Immediately after the stop, troopers began investigating why Ms. McClure was driving erratically.
“I knew I wasn’t drunk, I just didn’t feel well,” Ms. McClure said in an interview at her apartment, where she is now mostly confined by brain damage that her lawsuit claims was greatly aggravated by the delay. in medical care.
A spokesman for the Washington State Patrol declined to comment, citing the litigation. Thurston County Sheriff Derek Sanders, who oversees the jail where Ms. McClure was held, said in a statement that a thorough investigation into the “serious” allegations is underway.
“The safety of our inmates and staff remains our top priority,” he said.
Before her arrest, Mrs McClure, 38, enjoyed hiking and cooking. She keeps photos of herself from that time now that she finds it difficult to do any activity.
She got a job as a night shifter at Walmart in 2022. She was still on the job one night in March of that year when she found herself feeling confused. She seemed unable to operate the scanning device she used for her work. Her hands sweated and her legs ached.
Her boss let her leave work early.
Trooper Jonathan Barnes wrote that he saw Ms. McClure’s car traveling at a low speed and drifting out of its lane. He turned on his lights but then turned them off when the car did not stop. He later watched as the vehicle went over an elevated section of a roundabout and then hit a second one.
After Ms. McClure stopped, Mr. Barnes is seen in the video yelling at her to get out of her vehicle. He accused her of fleeing the police and resisting arrest and handcuffed her. One of her hands was still attached to her keys, and the trooper accused her of trying to use them as a weapon, though there was no sign of that in the video.
In a flat voice, Mrs. McClure insisted that she had not escaped. “I think I’m really tired,” she said. He said he had left work because he was “feeling dizzy” and denied taking drugs. “Just let me go, please,” she said.
But Mr. Barnes dismissed her protests. “All you’re telling me is that you’re under the influence,” he told her.
In a field sobriety test, according to records, another soldier asked Ms. McClure to estimate when 30 seconds had passed. He guessed it in 35 seconds. The troopers reported that he had “obvious tremors in the eyelids.” He informed them that he had smoked marijuana two days earlier. He was then taken to the hospital – not for treatment, but to get blood drawn to check for toxins.
Before those results could be analyzed, Ms. McClure was taken to the county jail. There, Ms. McClure recalled, one of the guards teased her, saying, “Why don’t you have another shot?” He said she replied that she wasn’t drunk, but she wasn’t feeling well.
“I remember them telling me I had to change their clothes,” Ms McClure said. “I went to try on my pants and I couldn’t put my pants on. I kept putting the same foot in the same pant.”
From there, she was placed in a holding cell, where she was at one point found in a puddle of her own urine, her lawyers said. He started vomiting.

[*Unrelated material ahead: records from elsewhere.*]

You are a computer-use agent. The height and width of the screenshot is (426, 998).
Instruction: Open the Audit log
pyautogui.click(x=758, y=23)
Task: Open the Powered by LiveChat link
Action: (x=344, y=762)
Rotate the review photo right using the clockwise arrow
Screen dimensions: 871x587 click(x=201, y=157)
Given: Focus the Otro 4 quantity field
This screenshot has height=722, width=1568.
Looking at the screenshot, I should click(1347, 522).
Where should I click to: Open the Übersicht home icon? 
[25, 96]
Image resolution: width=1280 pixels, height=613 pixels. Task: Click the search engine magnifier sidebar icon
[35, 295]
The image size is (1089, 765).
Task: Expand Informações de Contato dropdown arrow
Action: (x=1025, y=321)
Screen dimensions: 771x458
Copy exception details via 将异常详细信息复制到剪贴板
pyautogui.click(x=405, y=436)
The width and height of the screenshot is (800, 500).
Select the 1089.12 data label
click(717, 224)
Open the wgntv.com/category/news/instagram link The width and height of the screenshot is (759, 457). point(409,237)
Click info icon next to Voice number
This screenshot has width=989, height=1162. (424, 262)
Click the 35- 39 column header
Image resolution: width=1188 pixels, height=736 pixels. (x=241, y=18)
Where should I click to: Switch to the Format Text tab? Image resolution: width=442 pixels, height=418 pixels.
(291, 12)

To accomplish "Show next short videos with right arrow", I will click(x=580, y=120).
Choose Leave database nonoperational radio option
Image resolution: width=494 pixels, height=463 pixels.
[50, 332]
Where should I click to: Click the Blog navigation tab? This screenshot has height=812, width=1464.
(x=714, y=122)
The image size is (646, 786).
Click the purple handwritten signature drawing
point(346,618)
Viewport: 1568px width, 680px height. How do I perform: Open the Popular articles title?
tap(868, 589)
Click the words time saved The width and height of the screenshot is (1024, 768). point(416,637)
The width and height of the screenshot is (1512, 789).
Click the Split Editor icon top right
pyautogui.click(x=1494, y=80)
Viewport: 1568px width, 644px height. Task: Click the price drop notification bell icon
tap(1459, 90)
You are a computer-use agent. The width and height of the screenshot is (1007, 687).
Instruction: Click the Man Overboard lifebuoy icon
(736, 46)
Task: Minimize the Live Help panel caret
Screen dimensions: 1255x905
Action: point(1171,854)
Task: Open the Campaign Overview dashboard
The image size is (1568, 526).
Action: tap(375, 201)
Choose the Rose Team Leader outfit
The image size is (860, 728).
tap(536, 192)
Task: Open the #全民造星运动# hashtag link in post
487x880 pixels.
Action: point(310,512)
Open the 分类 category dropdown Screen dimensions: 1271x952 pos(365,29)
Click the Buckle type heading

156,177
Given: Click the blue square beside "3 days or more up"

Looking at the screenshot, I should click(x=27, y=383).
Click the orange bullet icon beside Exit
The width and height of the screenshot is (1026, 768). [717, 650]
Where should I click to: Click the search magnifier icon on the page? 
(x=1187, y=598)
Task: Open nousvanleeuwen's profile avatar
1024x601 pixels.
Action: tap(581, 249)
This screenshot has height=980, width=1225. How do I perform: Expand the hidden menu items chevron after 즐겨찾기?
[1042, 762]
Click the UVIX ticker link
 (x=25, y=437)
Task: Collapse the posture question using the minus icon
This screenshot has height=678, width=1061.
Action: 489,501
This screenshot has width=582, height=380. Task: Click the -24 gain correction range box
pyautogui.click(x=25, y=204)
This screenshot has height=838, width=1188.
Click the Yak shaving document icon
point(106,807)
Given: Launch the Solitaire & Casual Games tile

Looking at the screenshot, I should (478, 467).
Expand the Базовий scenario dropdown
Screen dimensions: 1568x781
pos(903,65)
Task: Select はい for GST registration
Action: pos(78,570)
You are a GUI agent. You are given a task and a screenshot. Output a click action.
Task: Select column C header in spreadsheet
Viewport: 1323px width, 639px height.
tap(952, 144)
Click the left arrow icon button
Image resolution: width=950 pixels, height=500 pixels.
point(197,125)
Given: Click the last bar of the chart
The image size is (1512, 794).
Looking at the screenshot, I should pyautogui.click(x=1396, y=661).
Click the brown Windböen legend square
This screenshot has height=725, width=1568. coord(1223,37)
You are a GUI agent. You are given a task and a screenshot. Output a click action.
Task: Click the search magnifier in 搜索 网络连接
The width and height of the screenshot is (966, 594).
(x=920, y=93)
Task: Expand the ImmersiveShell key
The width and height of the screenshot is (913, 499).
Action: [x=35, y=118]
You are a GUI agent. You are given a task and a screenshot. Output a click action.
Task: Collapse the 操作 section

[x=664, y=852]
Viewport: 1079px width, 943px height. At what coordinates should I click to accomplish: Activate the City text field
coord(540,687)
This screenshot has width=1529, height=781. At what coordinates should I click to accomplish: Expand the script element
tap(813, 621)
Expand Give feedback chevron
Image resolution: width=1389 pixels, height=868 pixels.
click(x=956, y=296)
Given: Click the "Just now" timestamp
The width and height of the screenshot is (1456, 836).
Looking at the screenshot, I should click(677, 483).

She remained that way for more than 24 hours, until the prison’s medical team was called to examine her and advised her to be taken to the hospital, records show. Toxicology analysis found no signs of alcohol or drugs.
Instead, doctors at the hospital diagnosed a brain bleed that likely started with a blood clot and removed part of her skull to relieve pressure, according to Ms. McClure’s lawsuit. Her brain damage resulted in “a lifetime of diminished capacity,” the suit claims.
In the lawsuit, Ms. McClure’s lawyer, Anne Vankirk, argued that the long-term injuries were preventable and suffered as a result of delays in receiving treatment.
Ms McClure struggled to find the words to describe her condition in an interview last week. The episode, she said, left her struggling to take care of herself. He cannot drive or work. Sometimes she doesn’t remember her medical appointments, or even where she is.
“I’m afraid to go into a store not knowing where my ride is parked,” he said. “I’m afraid to go out.”